Moreover, this is only a first cut on the approach. If there is a general opinion that we should take this forward, the design can be fine tuned and made completely hole free at the right time (when we are adding TieredStore functionality for clustered ehcache) in our sprints. If we hit some showstopper issues during the design, we can always refine the approach or even change direction, if need be..

@lorban
Copy link
Contributor

lorban commented May 3, 2016

After some more though and a conversation with @rkavanap it looks like this is all doable in a reasonable way.

In a nutshell, the caching tier would need to store an extra "refresh" timestamp in its value holder that would get set when the mapping is faulted in to the original expiration time. When such time is reached, a metadata update would be sent to the authority and a new refresh timestamp would be calculated for the caching tier's value holder. This logic should be light enough to always be active, and not be specific to a cluster tier being present.

Keeping the timestamps absolute on the clients and servers would keep the required changes to a minimum and would keep the code as simple as possible (especially in the clustered vs non-clustered case).

The only open question left is: do we need to build in some form of time sync between clients and servers or do we rely on the sysadmin's good will to keep all machines in a reasonable time sync? I'm more in favor of the latter option but adding some clock sync checks that would log if the machines' clocks have drifted too much apart wouldn't hurt.

▶ Given material
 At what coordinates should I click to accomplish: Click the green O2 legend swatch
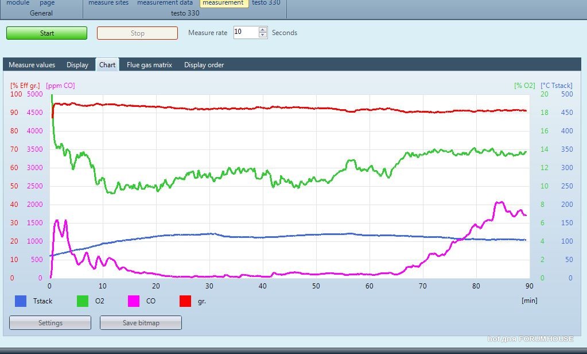(83, 301)
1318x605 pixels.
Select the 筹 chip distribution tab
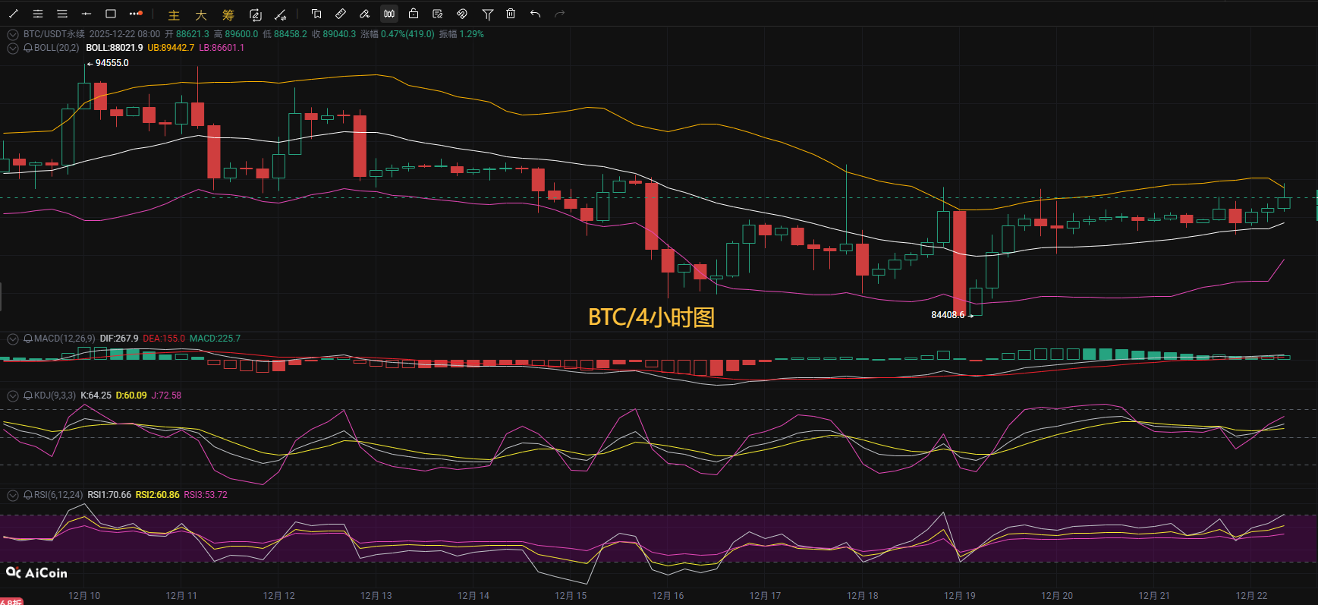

▶ What to work on
1. Answer these from the ehcache thread, one line each:
(a) According to the first comment, when can the design be made completely hole free?
(b) What extra timestamp would the caching tier store in its value holder?
(c) On time sync between clients and servers, which option does lorban favor?
2. Please carry on the ehcache thread from its last comment.
The listing is drawn from a separate source.

▶ Response list
1.
(a) When TieredStore functionality is added for clustered ehcache, in the sprints.
(b) A "refresh" timestamp.
(c) Relying on the sysadmin to keep all machines in reasonable time sync, possibly with clock sync checks that log when the clocks have drifted too far apart.

2.
@rkavanap
Copy link
Contributor Author

rkavanap commented May 3, 2016

Just some more additional comments: (Now that we assume server and client time stamps are equivalent and some different mechanism is assumed for time sync)

You could still timestamp every link on the server side for every append and when the metadata update is sent, you could send just one long that contains the time the key was last accessed in the caching tier, Why flood the network with metadata? This adds up when there are millions of keys and since the dev effort is less, there is hardly any tradeoff.. The append operation (API) can take a boolean that tells the server whether or not to timestamp an element. This can efficiently handle non TTI caches as well.

Also, are you planning to do the 'fault' before 'remove' for the bored but warm client case? Of course this is another abstraction different from the metadataappend abstraction. Maybe another story that can be prioritized later?..

@rkavanap
Copy link
Contributor Author

rkavanap commented May 4, 2016

One more thing for appends:

We need a way to distinguish between a mutative operation and a metadata operation on the server as a mutative operation triggers invalidation. Currently I do not see a distinction between the two.

@lorban
Copy link
Contributor

lorban commented May 4, 2016

There is no need to have the server do the timestamp'ing as we agreed to assume clients and servers will have their clocks sync'ed.

The mappings stored by the authority (which the clustered store will be yet another impl of) already contain some metadata; check ValueHolder, it comes with:

  • creationTime
  • expirationTime
  • lastAccessTime

What we miss is a authorityRefreshTime timestamp in the CachingTier's ValueHolder to act as the timer that will trigger a metadata refresh of the authority.

I'm not planning anything special for the 'warm but bored' client: those clients will naturally expire their caching tier's contents and re-fetch from the authority on-demand. It's IMHO another feature's responsibility to keep an idle cache warm (think: refresh-ahead).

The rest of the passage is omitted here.